Five yellow Post-Its with Mt. Kennedy’s sloppy writing were stuck to the edge of his monitor, asking him to come visit when he had time. “Because the first wasn’t enough,” Craig mumbled to himself, flipping on his computer. While it booted, he busied himself going through the magazines that littered his inbox. A couple of corporate magazines on investing, which he tossed into his recycling bin and a new Wired, which he set aside for later, were all that he had acquired in the week he had been off.
A couple of clicks later and he was typing in the password to his e-mail right as his boss walked up, laptop in hand. “Here you go, here’s the e-mail and your reply sir.”
“What do you know, sorry for the fuss.”
“No problem, now, as for your laptop, when was the last time you backed up your data?” Craig asked Mr. Kennedy.
“Um, I’ve been meaning too?” Was the sheepish reply.
Craig let out a disgusted sigh, “Ok, grab that laptop there,” he said pointing at a stack of notebook sized computers on his desk. “You can use it until I get this fixed.” He took the infected computer and set it in the open space on his desk he reserved for his real work.

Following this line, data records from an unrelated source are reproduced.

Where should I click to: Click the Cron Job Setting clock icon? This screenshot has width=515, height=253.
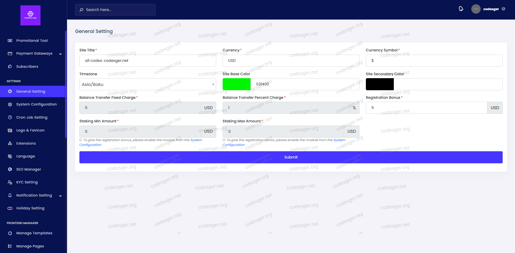point(10,117)
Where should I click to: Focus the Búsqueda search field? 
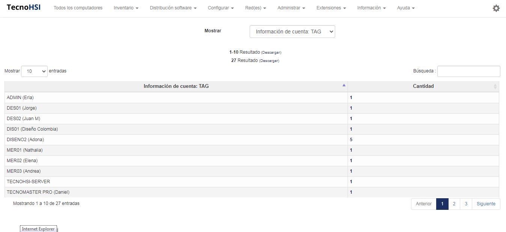tap(468, 71)
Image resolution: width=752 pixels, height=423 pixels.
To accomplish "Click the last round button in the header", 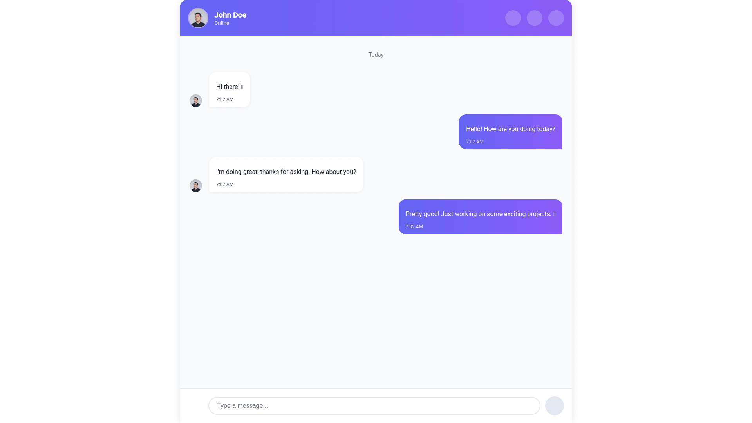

It took the better part of the day to rid the computer of any trace of the malware and get it up to date, but luckily, in a company of over a hundred people, it seemed to be the only pressing IT issue that had cropped up while their only tech was on vacation. Craig watched as the clock ticked its way to 5:30 and he put his computer to sleep and hurried home, eager to check in on his project.
Grabbing a cold beer from the fridge, and filling a large cup with water, he descended the basement steps and admired his handiwork.
Bolted to the floor was a large dentist’s chair, a petit blonde strapped to it, her eyes sewn shut by black thread. Two rolling trays, also castoffs from a closed orthodontist, sat against the near wall, various instruments all gleaming in the glow of the florescent light. An industrial sanitizer that he had stolen from a restaurant sat polished and shining near the trays. Two black bread racks stood against the walls to either side of the sanitizer, the shelves lined with medical supplies, from gloves and needles to black thread. A small refrigerator with a glass door was all the rested against the opposite wall from all of this. Inside of it were two boxes of Mivacurium, he would need to get more soon.
“Hello?” the strapped down figure whimpered.
“I brought you some water, dear,” he said as he caressed her face.